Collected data
──────────────────────────────
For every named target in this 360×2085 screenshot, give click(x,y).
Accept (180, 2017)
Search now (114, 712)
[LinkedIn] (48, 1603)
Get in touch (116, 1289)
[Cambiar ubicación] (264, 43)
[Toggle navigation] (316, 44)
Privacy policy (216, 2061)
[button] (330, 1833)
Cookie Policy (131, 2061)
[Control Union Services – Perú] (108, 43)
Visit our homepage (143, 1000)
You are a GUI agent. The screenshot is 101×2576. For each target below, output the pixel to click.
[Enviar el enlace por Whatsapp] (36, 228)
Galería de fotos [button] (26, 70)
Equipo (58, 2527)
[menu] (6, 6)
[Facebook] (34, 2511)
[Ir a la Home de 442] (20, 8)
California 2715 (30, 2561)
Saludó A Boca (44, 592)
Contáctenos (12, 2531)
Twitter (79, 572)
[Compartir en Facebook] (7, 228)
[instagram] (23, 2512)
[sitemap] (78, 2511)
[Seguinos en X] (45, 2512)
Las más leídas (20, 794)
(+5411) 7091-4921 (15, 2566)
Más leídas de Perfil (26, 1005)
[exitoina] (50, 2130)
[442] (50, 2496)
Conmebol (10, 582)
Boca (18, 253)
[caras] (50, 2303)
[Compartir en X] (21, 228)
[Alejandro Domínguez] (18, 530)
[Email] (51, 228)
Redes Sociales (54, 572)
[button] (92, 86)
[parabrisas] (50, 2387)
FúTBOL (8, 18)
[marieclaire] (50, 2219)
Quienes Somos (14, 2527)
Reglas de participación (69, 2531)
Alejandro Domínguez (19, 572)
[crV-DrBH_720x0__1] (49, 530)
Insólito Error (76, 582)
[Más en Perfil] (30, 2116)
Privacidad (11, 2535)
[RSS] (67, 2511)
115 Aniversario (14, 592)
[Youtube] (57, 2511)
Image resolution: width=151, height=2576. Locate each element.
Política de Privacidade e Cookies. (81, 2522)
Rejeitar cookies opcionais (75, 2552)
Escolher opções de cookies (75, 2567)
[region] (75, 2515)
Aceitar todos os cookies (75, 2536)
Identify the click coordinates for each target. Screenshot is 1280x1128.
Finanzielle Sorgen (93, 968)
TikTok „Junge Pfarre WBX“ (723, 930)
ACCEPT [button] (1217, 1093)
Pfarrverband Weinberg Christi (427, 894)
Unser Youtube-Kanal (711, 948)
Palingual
──────────────────────────────
— EXERCISE GOAL —
After locating the line holding "[LinkedIn] (48, 1603)" above, output exactly that line and every line after it through the line holding "Contáctenos (12, 2531)". Include nothing else.

— YOUR RESPONSE —
[LinkedIn] (48, 1603)
Get in touch (116, 1289)
[Cambiar ubicación] (264, 43)
[Toggle navigation] (316, 44)
Privacy policy (216, 2061)
[button] (330, 1833)
Cookie Policy (131, 2061)
[Control Union Services – Perú] (108, 43)
Visit our homepage (143, 1000)
You are a GUI agent. The screenshot is 101×2576. For each target below, output the pixel to click.
[Enviar el enlace por Whatsapp] (36, 228)
Galería de fotos [button] (26, 70)
Equipo (58, 2527)
[menu] (6, 6)
[Facebook] (34, 2511)
[Ir a la Home de 442] (20, 8)
California 2715 (30, 2561)
Saludó A Boca (44, 592)
Contáctenos (12, 2531)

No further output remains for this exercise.